Moreover, the other sophists and flatterers in the train of Alexander were annoyed to see Callisthenes eagerly courted by the young men on account of his eloquence, and no less pleasing to the older men on account of his mode of life, which was well-ordered, dignified, and independent, and confirmed the reason given for his sojourn abroad, namely, that he had gone to Alexander from an ardent desire to restore his fellow-citizens to their homes and re-people his native city.
And besides being envied on account of his reputation, he also at times by his own conduct furnished material for his detractors, rejecting invitations for the most part, and when he did go into company, by his gravity and silence making it appear that he disapproved or disliked what was going on, so that even Alexander said in allusion to him:—
‘I hate a wise man even to himself unwise.’
It is said, moreover, that once when a large company had been invited to the king's supper, Callisthenes was bidden, when the cup came to him, to speak in praise of the Macedonians, and was so successful on the theme that the guests rose up to applaud him and threw their garlands at him; whereupon Alexander said that, in the language of Euripides, when a man has for his words
‘A noble subject, it is easy to speak well;’

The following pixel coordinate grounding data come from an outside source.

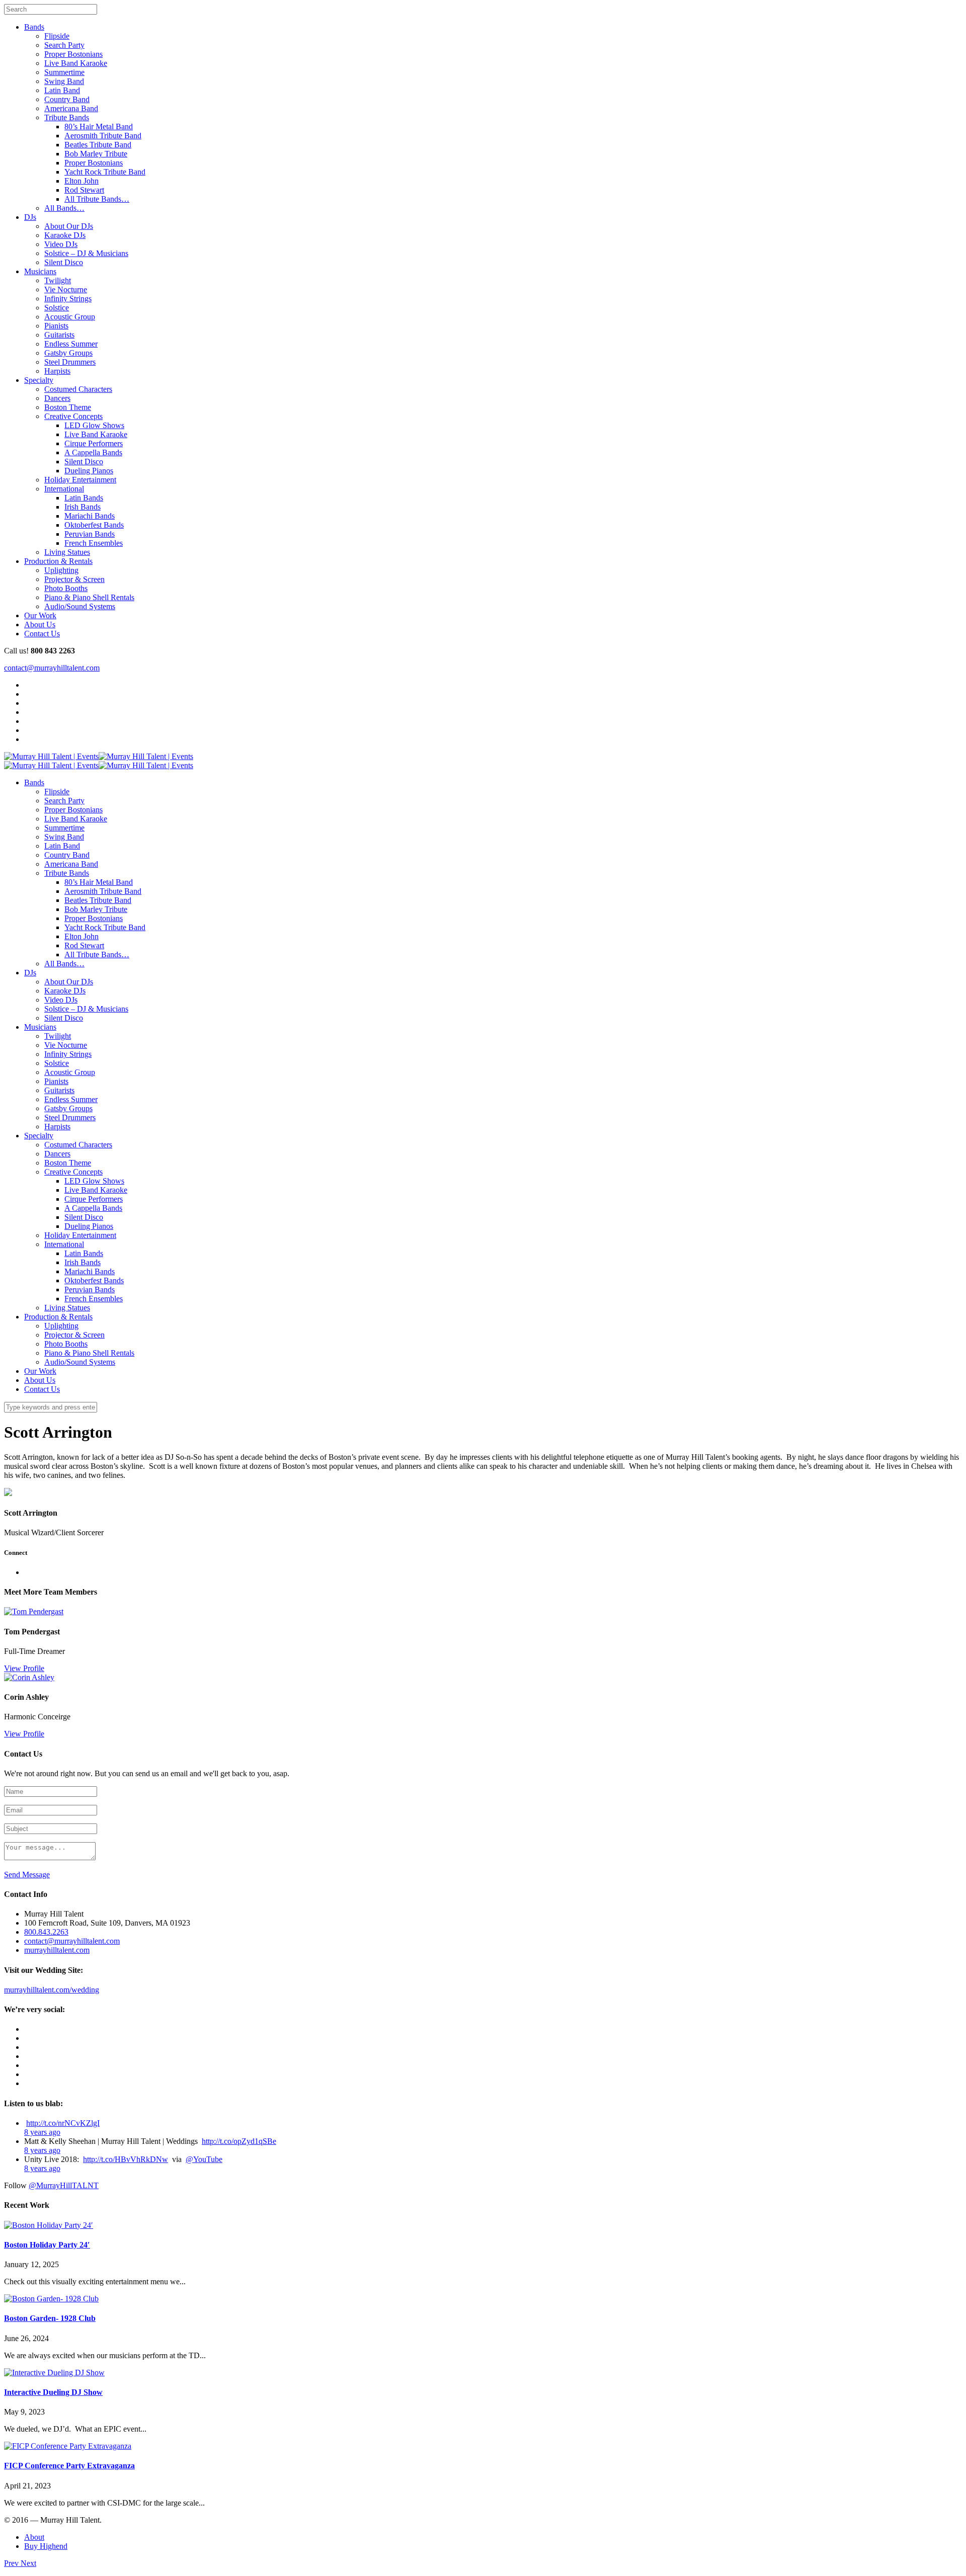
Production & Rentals (58, 561)
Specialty (38, 380)
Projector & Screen (74, 579)
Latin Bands (83, 497)
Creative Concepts (73, 416)
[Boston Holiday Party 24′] (48, 2225)
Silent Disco (63, 262)
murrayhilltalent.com (57, 1950)
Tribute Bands (66, 117)
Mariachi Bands (89, 516)
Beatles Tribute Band (97, 144)
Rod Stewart (84, 190)
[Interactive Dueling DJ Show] (54, 2372)
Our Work (40, 615)
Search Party (64, 45)
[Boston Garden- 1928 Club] (51, 2298)
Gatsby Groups (68, 353)
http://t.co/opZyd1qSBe (239, 2141)
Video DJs (60, 244)
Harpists (57, 371)
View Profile (24, 1668)
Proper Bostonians (73, 54)
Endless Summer (71, 344)
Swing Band (64, 81)
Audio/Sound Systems (79, 606)
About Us (39, 624)
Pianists (56, 325)
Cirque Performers (93, 443)
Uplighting (61, 570)
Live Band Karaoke (75, 63)
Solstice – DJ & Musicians (86, 253)
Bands (34, 27)
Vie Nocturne (65, 289)
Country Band (67, 99)
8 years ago (42, 2132)
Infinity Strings (68, 298)
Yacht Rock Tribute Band (104, 172)
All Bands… (64, 208)
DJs (30, 217)
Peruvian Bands (89, 534)
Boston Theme (67, 407)
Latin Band (62, 90)
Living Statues (67, 552)
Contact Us (42, 633)
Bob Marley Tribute (95, 153)
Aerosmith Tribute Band (102, 135)
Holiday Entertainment (80, 479)
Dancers (57, 398)
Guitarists (59, 334)
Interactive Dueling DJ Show (53, 2392)
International (64, 488)
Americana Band (71, 108)
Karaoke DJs (65, 235)
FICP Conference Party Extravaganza (69, 2465)
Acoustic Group (69, 316)
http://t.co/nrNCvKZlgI (63, 2123)
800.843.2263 (46, 1932)
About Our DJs (68, 226)
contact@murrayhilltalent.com (52, 667)
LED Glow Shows (94, 425)
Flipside (56, 36)
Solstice (56, 307)
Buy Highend (45, 2546)
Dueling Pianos (88, 470)
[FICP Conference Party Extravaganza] (67, 2446)
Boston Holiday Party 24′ (47, 2244)
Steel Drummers (70, 362)
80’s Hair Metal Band (98, 126)
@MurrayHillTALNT (64, 2185)
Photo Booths (66, 588)
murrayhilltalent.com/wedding (51, 1989)
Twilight (57, 280)
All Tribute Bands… (96, 199)
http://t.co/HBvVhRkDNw (125, 2159)
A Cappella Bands (93, 452)
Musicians (40, 271)
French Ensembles (93, 543)
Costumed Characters (78, 389)
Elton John (81, 181)
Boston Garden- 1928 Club (50, 2318)
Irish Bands (82, 507)
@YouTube (204, 2159)
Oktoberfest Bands (94, 525)
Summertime (64, 72)
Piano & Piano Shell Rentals (89, 597)
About (34, 2537)
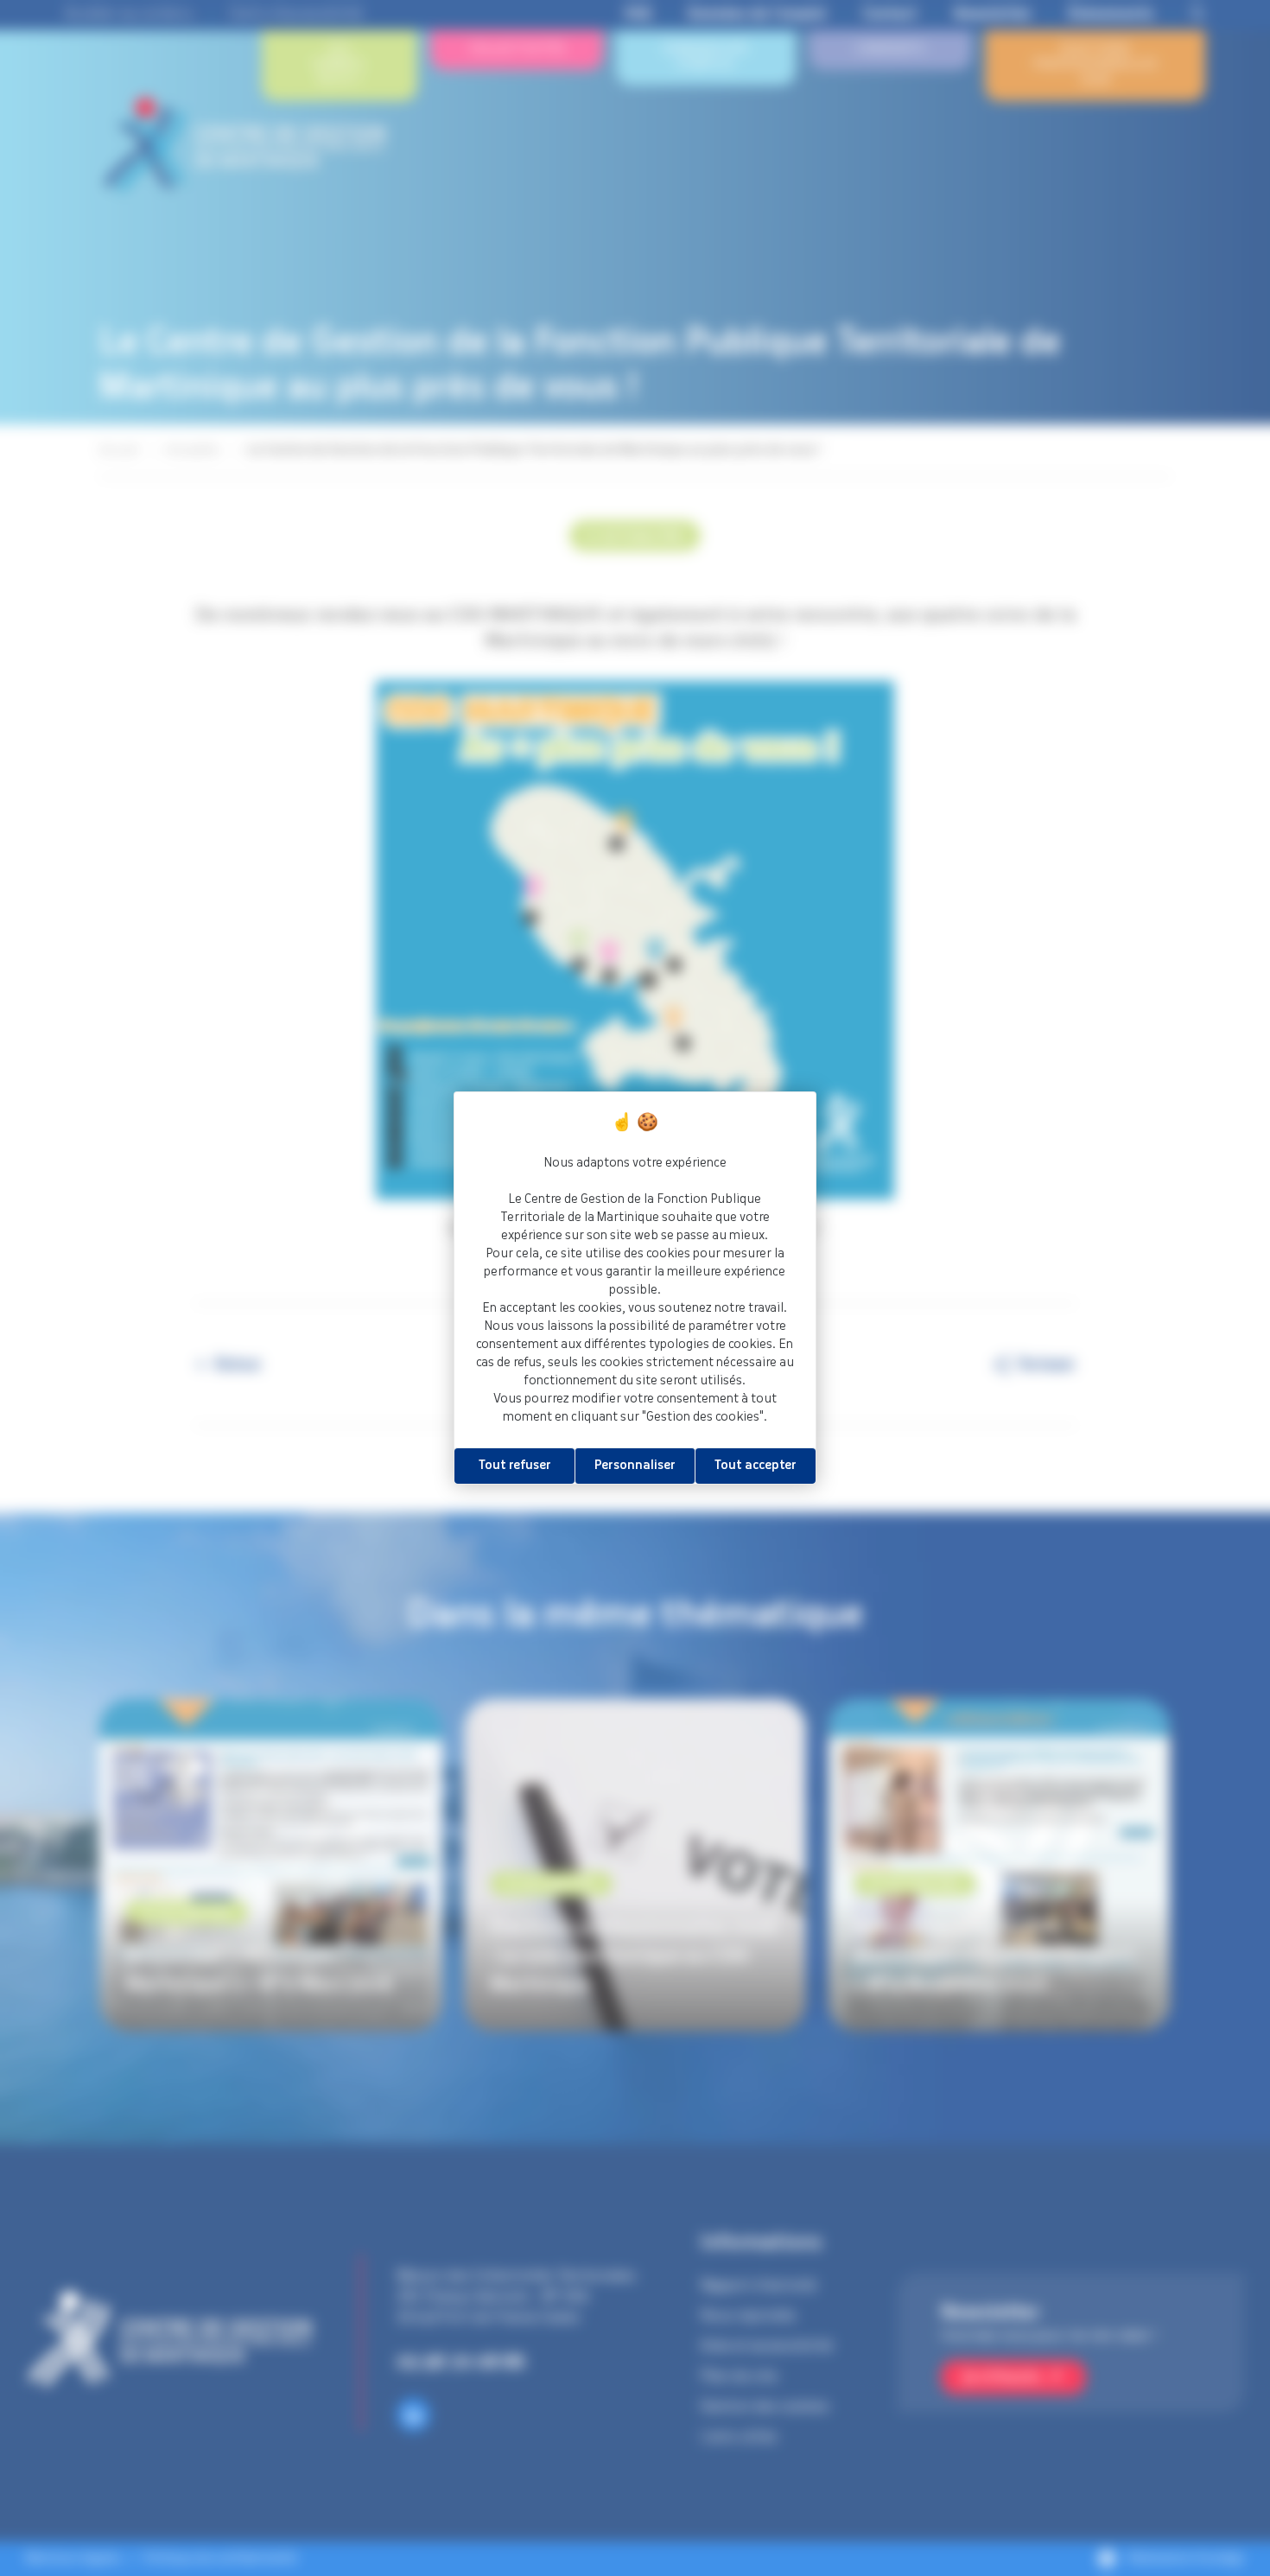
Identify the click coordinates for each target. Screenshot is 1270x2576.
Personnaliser (635, 1466)
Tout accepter (755, 1466)
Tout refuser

‘But show us the power of your eloquence,’ said he,
‘by a denunciation of the Macedonians, that they may become even better by learning their faults.’ And so Callisthenes began his palinode, and spoke long and boldly in denunciation of the Macedonians, and after showing that faction among the Greeks was the cause of the increase of Philip's power, added:
But in a time of sedition, the base man too is in
This gave the Macedonians a stern and bitter hatred of him, and Alexander declared that Callisthenes had given a proof, not of his eloquence, but of his ill-will towards the Macedonians.